Given the WTS constant indoctrination to "do more", I have had productive conversations with JW's about:
(1) Half the worlds population is not being witnessed to so how will God judge these people?
(2) Given people dont know much about JW's, will God judge people based on our 30 second magazine presentation and their reaction to that?
(3) Why is it urgent when God can read the heart of person?
Here is another argument to add to that list courtesy of Ray Franz on p460 of his book "In Search of Christian Freedom"
http://www.commentarypress.com/Publication/English.html
"In actuality, the lack of any formal program and the apparent spontaneity and individual motivation of the first century Christians are what are most remarkable in the accounts we do find in the Bible. We find only the barest of suggestions of what their meetings were like and no indication of any methodology or systematization in their proclaiming of the good news.
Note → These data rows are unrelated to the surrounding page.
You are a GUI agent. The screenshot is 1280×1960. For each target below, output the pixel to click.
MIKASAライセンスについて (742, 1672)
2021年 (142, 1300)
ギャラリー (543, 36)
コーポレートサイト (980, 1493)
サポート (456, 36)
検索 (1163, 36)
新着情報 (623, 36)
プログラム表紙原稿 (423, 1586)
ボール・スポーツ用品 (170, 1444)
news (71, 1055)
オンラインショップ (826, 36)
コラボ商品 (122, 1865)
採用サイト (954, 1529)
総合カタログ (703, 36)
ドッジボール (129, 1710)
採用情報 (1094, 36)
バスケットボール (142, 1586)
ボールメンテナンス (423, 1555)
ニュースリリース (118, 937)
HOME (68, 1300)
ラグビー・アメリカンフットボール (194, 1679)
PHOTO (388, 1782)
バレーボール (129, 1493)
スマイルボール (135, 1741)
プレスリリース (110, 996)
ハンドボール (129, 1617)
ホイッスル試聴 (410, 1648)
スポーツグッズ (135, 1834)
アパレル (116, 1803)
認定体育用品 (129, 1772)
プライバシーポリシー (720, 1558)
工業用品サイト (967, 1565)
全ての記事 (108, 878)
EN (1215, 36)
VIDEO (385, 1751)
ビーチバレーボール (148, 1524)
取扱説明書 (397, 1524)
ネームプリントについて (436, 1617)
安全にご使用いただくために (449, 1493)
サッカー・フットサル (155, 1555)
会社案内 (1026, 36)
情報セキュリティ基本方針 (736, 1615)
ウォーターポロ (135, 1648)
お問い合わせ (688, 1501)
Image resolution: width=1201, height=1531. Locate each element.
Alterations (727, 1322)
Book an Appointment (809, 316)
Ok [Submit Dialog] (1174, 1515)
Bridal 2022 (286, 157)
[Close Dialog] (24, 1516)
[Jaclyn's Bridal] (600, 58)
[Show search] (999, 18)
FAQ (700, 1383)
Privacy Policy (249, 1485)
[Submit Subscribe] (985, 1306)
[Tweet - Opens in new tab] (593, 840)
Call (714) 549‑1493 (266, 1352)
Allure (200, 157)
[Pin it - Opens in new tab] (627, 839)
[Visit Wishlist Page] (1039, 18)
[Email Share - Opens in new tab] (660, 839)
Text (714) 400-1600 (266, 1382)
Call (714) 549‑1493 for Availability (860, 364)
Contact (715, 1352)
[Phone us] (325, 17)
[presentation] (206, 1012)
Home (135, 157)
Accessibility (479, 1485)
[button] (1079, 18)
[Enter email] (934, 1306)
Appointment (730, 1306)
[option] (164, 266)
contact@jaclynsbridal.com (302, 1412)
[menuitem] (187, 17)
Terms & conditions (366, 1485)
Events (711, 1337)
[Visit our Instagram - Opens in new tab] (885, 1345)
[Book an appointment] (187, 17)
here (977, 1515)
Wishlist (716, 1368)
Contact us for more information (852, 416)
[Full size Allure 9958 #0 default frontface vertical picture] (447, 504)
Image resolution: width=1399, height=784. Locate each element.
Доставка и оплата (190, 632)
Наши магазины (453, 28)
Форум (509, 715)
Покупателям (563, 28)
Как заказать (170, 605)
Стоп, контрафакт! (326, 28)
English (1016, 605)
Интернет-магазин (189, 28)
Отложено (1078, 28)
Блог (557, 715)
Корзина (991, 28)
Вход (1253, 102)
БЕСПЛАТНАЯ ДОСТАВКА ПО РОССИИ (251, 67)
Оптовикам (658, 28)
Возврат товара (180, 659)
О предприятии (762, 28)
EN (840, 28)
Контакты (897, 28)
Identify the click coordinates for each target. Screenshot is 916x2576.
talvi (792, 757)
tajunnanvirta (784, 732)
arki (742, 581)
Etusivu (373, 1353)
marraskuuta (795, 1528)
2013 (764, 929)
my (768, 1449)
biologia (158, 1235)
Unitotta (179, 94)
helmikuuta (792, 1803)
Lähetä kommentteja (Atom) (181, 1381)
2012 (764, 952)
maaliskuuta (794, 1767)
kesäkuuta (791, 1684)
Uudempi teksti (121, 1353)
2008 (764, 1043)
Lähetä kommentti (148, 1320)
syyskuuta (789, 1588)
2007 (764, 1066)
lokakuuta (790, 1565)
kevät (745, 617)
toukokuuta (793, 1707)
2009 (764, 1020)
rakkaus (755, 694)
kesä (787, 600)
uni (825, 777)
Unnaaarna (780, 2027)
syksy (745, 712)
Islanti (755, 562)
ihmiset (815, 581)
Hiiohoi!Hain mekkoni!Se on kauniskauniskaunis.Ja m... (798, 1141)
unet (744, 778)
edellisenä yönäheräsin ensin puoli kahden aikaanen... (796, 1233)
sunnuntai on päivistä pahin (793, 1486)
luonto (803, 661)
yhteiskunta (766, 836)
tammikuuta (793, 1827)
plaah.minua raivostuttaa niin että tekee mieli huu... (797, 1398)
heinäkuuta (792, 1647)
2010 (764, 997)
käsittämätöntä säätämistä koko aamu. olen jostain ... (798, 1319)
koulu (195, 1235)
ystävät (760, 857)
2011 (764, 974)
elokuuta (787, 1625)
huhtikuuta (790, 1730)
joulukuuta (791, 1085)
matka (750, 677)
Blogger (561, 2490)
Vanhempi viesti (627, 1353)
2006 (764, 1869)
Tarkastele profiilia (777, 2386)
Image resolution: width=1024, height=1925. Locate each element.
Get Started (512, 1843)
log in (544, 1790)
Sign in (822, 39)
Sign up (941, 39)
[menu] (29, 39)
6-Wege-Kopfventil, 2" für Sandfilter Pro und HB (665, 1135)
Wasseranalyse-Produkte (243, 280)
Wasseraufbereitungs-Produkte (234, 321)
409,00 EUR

I recall that during the years I served in circuit and district overseer activity I used to puzzle over this when preparing the "service talks" that were a regular feature of the weekly program when visiting congregations. I wanted to prepare talks that were scriptural, but it seemed so difficult to find scriptures that even faintly reflected the kind of "organized service" urged by the headquarters in its publications. I found it hard to understand how the apostles Paul and John and the disciples James and Jude, could write entire letters to the congregations and never say anything stressing the need for the readers of those letters to get out and go from door to door, nothing about organised witnessing arrangements at scheduled times, about putting in more hours in the "field service" or similar approaches or topics, all things regularly stressed in the Watch Tower Society's publications. The letters of the apostles and disciples seemed deficient according to the viewpoint that had been developed in me.
It eventually became clear, after some decades, that the real problem lay with the viewpoint inculcated in me, a viewpoint that actually perverted the first-century record, manipulating it to make it say something it did not actually say. False deduction is employed. From the broad principle that all Christians should share the good news, deductions are made to support and cover virtually every aspect of the organizations systematised approach to worship and preaching. But those deductions are unjustified, as indicated by the absence of corroborative evidence in the Scriptures themselves. The systematised, highly programmed approach to Christianity that has developed bears greater resemblance to that of a large sales organization than to the first-century Christian congregation and its simple, uncomplicated approach to worship and service to God."